A unique feature of the city is the Tromostovje, roughly translated as Triple Bridge. It starts as a single bridge on one side of the Ljubljanica River and splits into three bridges before arriving on the opposite shore. The bridge starts from Prešern Square, a main square named for the greatest Slovenian poet, Franc Prešern, whose statue dominates the middle of the square. On both of the riverbanks, a vast number of little pubs and restaurants decorated in various styles can be found. With no big-city noise and no cars, this square is probably one of the best things Ljubljana has to offer.
Another thing is Ljubljana Castle. Just a short walk from the city center, I found myself on the wall of the medieval castle overlooking the city. The view was stunning!
But I saved the most stunning part for the end: Metelkova. When Slovenia got its independence in 1991, the Yugoslav National Army left an old military base empty near the city center. If you search the official site for more information, you won’t find any; authorities in Ljubljana have been trying to shut down Metelkova for more than 20 years now. But what is Metelkova? Currently, it’s a squatter paradise, autonomous cultural center, and a gathering of intellectuals and artists. In other words, a place to be.
The 7 buildings at Metelkova offer a variety of content, including clubs, art rooms, showrooms, concert halls, music studios, and rehearsal halls.

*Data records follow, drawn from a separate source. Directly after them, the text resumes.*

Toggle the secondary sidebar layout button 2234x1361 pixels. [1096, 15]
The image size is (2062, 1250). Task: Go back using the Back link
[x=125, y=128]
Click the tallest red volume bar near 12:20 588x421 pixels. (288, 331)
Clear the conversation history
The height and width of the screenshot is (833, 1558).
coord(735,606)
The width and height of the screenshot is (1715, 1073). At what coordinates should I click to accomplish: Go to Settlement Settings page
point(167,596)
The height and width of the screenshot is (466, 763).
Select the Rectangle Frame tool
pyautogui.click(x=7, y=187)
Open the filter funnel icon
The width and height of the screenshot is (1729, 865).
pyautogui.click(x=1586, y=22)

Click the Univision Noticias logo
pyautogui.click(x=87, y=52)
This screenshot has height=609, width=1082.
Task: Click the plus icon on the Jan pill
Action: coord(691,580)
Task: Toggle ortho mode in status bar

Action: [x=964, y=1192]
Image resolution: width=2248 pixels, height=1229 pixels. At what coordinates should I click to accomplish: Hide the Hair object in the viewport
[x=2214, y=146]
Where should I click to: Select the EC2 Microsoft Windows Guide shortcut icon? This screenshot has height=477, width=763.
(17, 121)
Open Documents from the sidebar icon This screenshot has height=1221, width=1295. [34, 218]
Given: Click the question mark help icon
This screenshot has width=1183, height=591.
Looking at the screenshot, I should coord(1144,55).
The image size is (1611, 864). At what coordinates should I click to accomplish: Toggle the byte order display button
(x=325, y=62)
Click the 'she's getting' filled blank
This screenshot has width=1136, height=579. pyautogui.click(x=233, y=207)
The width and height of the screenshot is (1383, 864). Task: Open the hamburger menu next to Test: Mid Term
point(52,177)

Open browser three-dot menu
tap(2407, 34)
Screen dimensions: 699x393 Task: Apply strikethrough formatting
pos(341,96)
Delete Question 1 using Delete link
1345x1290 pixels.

In this relatively small circle you have everything you need for cultural uprising and development. And the creativity in this area is endless!
There is even a drum hovering in the air that’s connected to a movement sensor nearby, so that when you walk by in the middle of the night, a drum roll suddenly starts. At first I was scared of it, but afterwards I just felt mighty every time I passed by. A drum roll, just for me: I had to feel mighty!
You may not like the art expressions in Metelkova, but you have to admire them. Even Mother Theresa sent a letter of support back in the day. This is how strong Metelkova is, and this is definitely the best part of Ljubljana for me.
P.S. There is also a hostel in Metelkova where you can sleep in actual prison cells! Pretty awesome usage of empty space, I would say!